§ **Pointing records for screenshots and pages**
++++++++

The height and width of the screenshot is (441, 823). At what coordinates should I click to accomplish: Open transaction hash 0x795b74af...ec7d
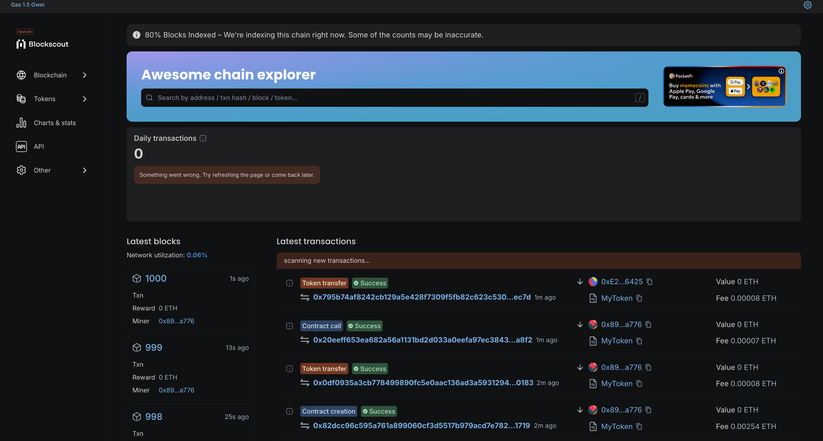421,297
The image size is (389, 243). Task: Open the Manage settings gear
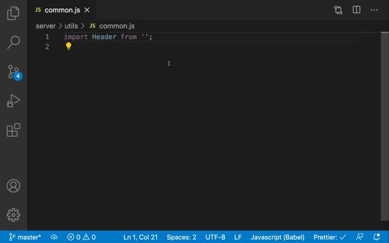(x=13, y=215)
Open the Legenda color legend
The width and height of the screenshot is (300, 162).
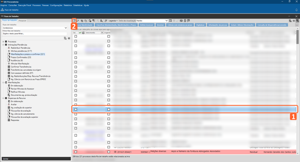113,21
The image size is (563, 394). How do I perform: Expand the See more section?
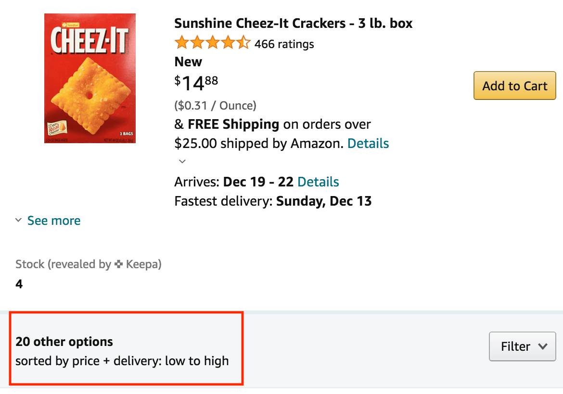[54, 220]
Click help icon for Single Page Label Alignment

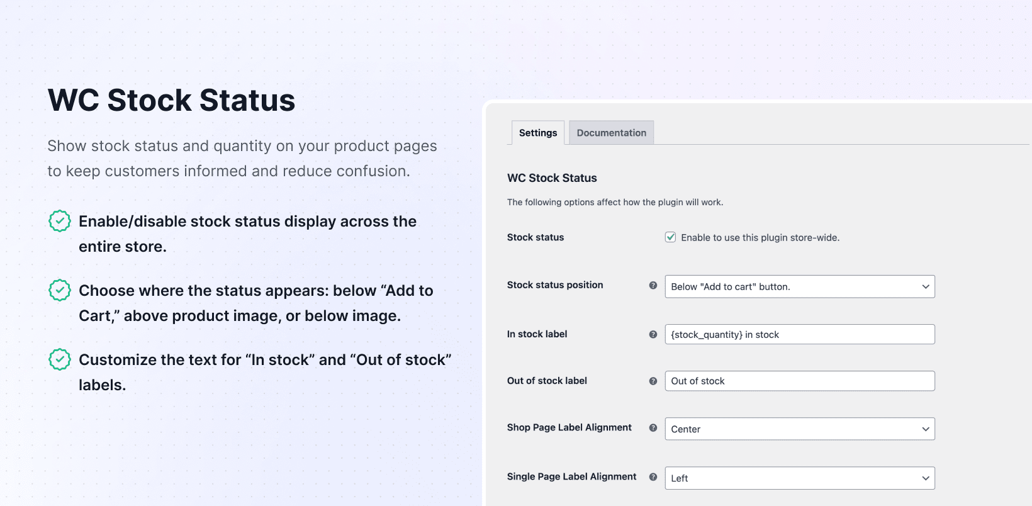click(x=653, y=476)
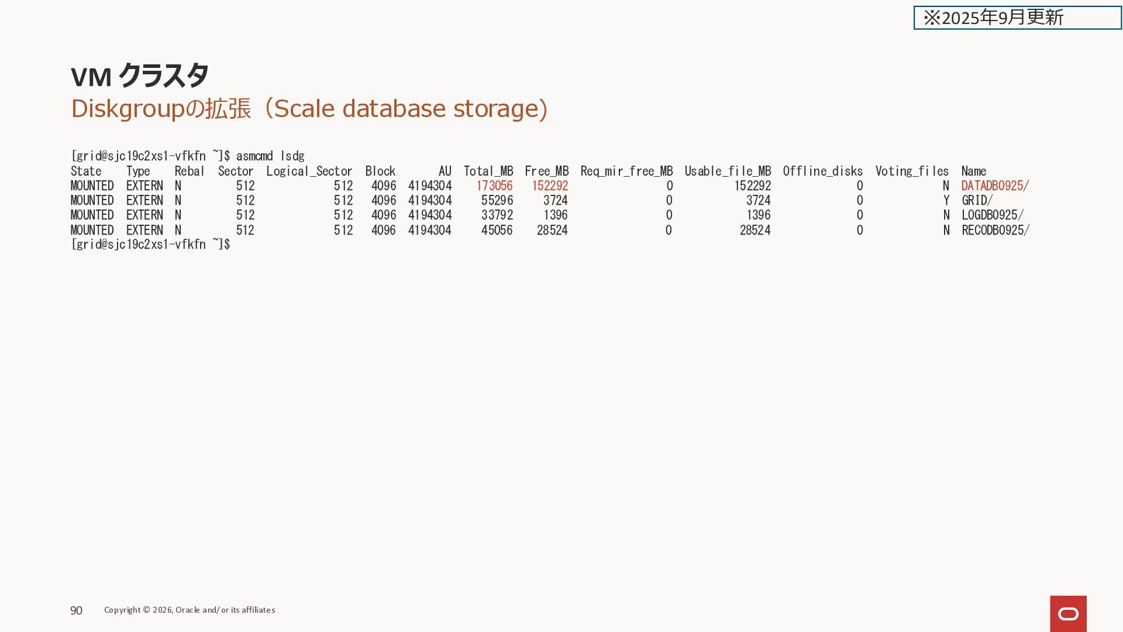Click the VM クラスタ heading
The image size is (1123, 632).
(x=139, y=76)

++++++++

§ **TASK PROMPT**
Rewrite all the items above, replacing "screenshot" with "capture" and keeping everything else unchanged. Leave the pictures out of your answer.

§ **EXERCISE SOLUTION**
The height and width of the capture is (441, 823). At what coordinates should I click to accomplish: Open transaction hash 0x795b74af...ec7d
421,297
The image size is (389, 243). Task: Open the Manage settings gear
(x=13, y=215)
Open the Legenda color legend
The width and height of the capture is (300, 162).
113,21
The image size is (563, 394). How do I perform: Expand the See more section?
[54, 220]
Click help icon for Single Page Label Alignment

click(x=653, y=476)
Click the VM クラスタ heading
The image size is (1123, 632).
(x=139, y=76)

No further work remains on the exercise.